Another response of LC neurons to hypercapnia has been reported. LC neurons exhibit subthreshold rhythmic oscillations which are small oscillating changes in membrane potential believed to be mediated by opening of Ca2+ channels (Williams et al., 1984; Williams and Marshall, 1987; Oyamada et al., 1999). The interesting finding was made that the frequency of these oscillations are increased by hypercapnia (Filosa and Putnam, 2003), suggesting that acidosis stimulates these Ca2+ channels. This is contrary to the usual observation that Ca2+ channels are inhibited by acidosis (Tombaugh and Somjen, 1997; Shah et al., 2001). However, hypercapnia-induced activation of Ca2+ channels has been reported in peripheral chemosensitive cells from the carotid body (Summers et al., 2002). This activation of Ca2+ channels in carotid body cells appears to be due to activation of soluble adenylyl cyclase (sAC) during hypercapnia by increased intracellular HCO3 (Summers et al., 2002), a known potent activator of sAC (Zippin et al., 2001). Thus, hypercapnia not only appears to inhibit K+ channels in LC neurons but also to activate Ca2+ channels, in agreement with the proposed multiple factors model of chemosensitive signaling in LC neurons (Putnam et al., 2004).

The activation of Ca2+ channels by hypercapnia in LC neurons raises an intriguing possibility. The increased activity of Ca2+ channels in response to hypercapnia should increase intracellular Ca2+ and activate Ca-activated K+ (KCa) channels. These channels are known to be present in LC neurons (Williams et al., 1984). If these channels are activated during hypercapnic exposure, their activity could serve as a brake on the chemosensitive response of LC neurons. Such an effect has previously been suggested. Aghajanian et al. (1983) concluded that “…the influx of calcium into locus coeruleus neurons appears to serve a negative feedback function in the regulation of both spontaneous activity and reactivity to orthodromic stimulation”. This could in part explain why the firing rate response to hypercapnia plateaus at higher levels of CO2 (Pineda and Aghajanian, 1997; Ritucci et al., 2005). If KCa channels serve such a braking role on the chemosensitive response, inhibiting these channels should increase the firing rate in response to hypercapnia and could offer a novel approach to increasing the gain of central chemosensitivity.
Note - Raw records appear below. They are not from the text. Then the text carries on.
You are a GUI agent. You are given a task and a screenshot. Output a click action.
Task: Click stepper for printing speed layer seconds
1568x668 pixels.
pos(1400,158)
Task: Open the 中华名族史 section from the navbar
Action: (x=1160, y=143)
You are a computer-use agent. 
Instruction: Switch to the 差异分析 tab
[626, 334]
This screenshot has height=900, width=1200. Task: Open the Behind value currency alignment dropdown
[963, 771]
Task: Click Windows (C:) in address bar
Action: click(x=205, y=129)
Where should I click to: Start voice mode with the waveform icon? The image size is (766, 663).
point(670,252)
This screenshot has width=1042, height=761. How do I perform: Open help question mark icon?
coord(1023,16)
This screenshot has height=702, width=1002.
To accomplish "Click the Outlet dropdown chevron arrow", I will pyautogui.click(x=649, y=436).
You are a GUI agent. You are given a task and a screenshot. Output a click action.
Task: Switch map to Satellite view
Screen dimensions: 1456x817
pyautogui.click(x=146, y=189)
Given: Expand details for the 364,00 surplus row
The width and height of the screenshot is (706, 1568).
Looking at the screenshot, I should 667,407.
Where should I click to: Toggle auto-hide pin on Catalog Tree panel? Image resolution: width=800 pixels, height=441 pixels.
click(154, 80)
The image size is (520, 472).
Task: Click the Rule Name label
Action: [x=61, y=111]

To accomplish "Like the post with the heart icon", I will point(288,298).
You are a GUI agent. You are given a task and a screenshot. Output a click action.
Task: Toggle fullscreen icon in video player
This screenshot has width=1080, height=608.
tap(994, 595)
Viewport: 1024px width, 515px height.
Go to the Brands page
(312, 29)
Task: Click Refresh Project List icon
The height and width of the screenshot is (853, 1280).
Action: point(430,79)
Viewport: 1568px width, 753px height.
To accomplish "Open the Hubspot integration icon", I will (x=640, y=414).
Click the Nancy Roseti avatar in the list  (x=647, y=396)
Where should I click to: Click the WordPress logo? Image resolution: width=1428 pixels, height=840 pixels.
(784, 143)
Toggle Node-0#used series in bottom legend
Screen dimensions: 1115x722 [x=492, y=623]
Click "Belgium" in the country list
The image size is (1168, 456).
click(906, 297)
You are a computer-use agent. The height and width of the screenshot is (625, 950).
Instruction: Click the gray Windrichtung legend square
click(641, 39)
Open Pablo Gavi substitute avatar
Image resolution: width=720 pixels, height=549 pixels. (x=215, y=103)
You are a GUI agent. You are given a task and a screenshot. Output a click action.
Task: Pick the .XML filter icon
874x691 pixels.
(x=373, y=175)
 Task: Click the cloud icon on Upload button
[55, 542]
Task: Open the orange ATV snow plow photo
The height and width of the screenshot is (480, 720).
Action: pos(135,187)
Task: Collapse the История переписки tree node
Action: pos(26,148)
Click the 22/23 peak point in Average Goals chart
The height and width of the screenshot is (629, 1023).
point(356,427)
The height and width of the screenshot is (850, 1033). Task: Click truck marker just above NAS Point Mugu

3.2.4. Ion channel targets of chemosensitive signals

Just as the response of LC neurons to hypercapnia involves several signals (including changes of pHo, pHi, Ca2+ channel activity and Cai), emerging evidence suggests that there are several ion channel targets of these signals in chemosensitive LC neurons (for recent review see Putnam, 2010). Numerous channels have been suggested to be sensitive to changes of pH, especially K+ channels (Putnam et al., 2004). In fact, it has been proposed that multiple pH-sensitive channels with differing pH sensitivities could explain why neurons can be sensitive to pH changes over a broad range (Su et al., 2007).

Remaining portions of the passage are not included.